By the mid 1990’s, after the Mystic Ridge expansion, the hill was in trouble and nearly got sold for parts. That’s when Kika Grandi—who’d missed her chance years earlier—finally got her shot. When Peter White showed up at her door asking her if she wanted to be part of this new era of ownership, she said yes, to keep the hill open.

It was a group effort. Marty von Neudegg facilitated the purchase in 1995, suggesting they offer $50,000 over the best bid. But about three weeks after the deal closed, just before Christmas, tragedy struck, and the lodge burnt down. Such bad luck had Kika wondering for a hot second if this was what she should be doing—then she showed up ready to work.

Kika’s vision included a lodge that had a nice cafe and places to socialize, to be used by families and ski clubs. With no lodge, at first, she turned a trailer in the parking lot into a café. Somehow, call it destiny, one Angelo Semplici, an Italian baker came into the mix, and together it became Kika’s Café serving panettone, tiramisu, homemade bread and pizza and a good cappuccino and folks would come up from town to enjoy even if they weren’t planning to ski. Kika’s Café on the upper floor of the current lodge is the living legacy of her intention to make Norquay feel like home and it eventually became the ‘home room’ for Banff Alpine Racers and an events spot. It’s something she’s still very proud of.

I knew Kika because of her kids Vania, Astrid and Thomas who were all ski racers. When I ran into her one day at Norquay shortly after the purchase, I felt like the hill had gained a mom and turns out I wasn’t the only one: Marty witnessed it from the start: “Kika was always focused on how families could better enjoy Norquay and her voice was always heard on that, whether, it was about the lodge or ski teaching programs or racing programs, Kika was always happiest when she saw that families, from both inside and outside the Bow Valley, were having fun with skiing at Norquay.  That’s a pretty big legacy that continues today.”

Vania’s recollection was of a mom who was more passionate about Norquay than other owners and who truly enjoyed being there, adding her own personal touch—and still does! “When my mom was an owner, it was an era of community.

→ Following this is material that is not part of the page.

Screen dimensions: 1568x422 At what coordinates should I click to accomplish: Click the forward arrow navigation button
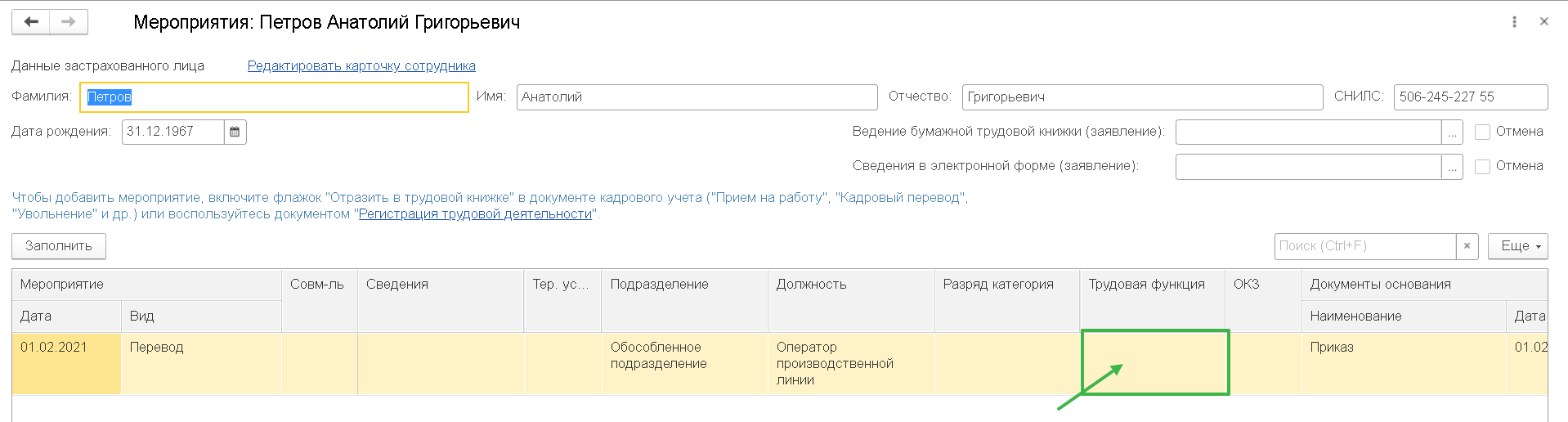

Even though most of our generation was no longer ski racing—my brother Thomas competed at the World Cup level until he was 35—we all had a love for Norquay, and we were invested in its future.”

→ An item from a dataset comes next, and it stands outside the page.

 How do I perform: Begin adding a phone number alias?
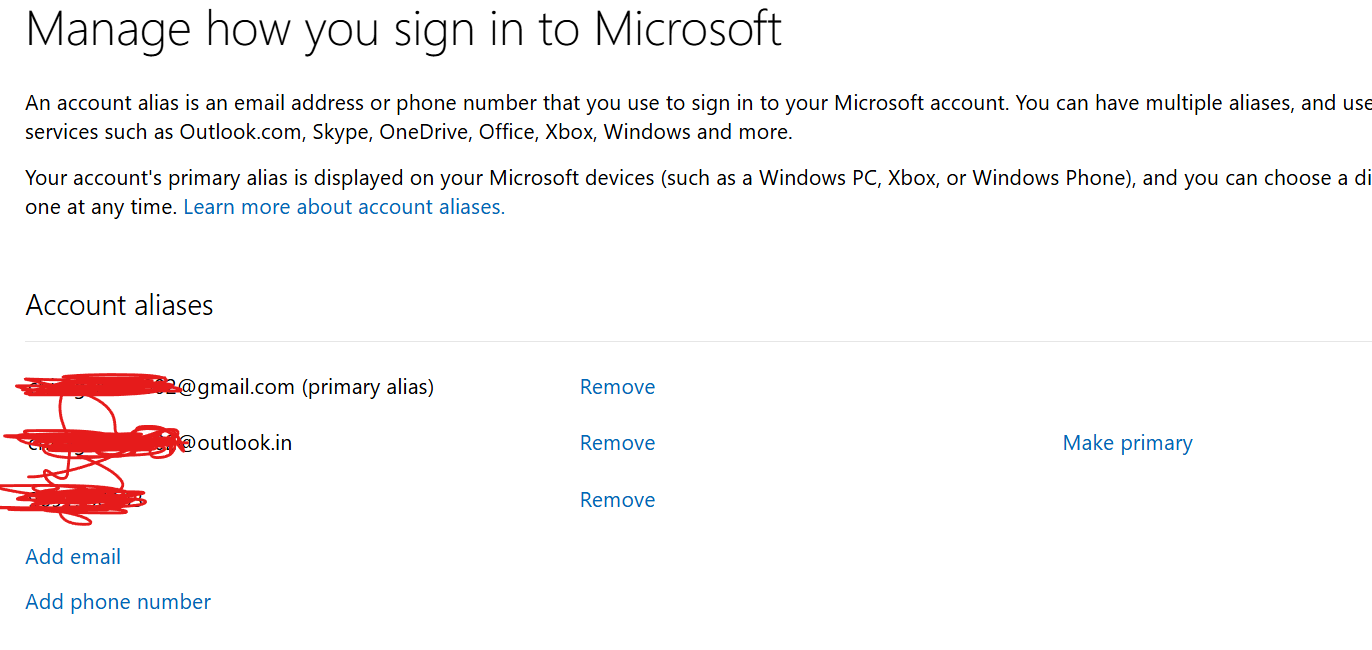[x=117, y=601]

Kika and Peter held the keys until 2006, when they passed them to Ken Read and a group of partners—the Sudermanns, Stephen Ross, and others—who shared that same passion for the hill. In 2018, Adam and Janet Waterous, through Liricon Capital, became the next stewards. The family, in a sense, kept growing.

Because here’s the thing about ski hills: growth isn’t just about the tangible—new runs carved, lifts installed, lodges built. Those things aren’t enough on their own. Sometimes growth is in the intangible: a dream held for decades, friendships forged on the slopes, nostalgia for a place one learned to ski. And with enough hard work and love, there comes a day when a scrappy little hill, under new ownership, yet again, becomes mighty.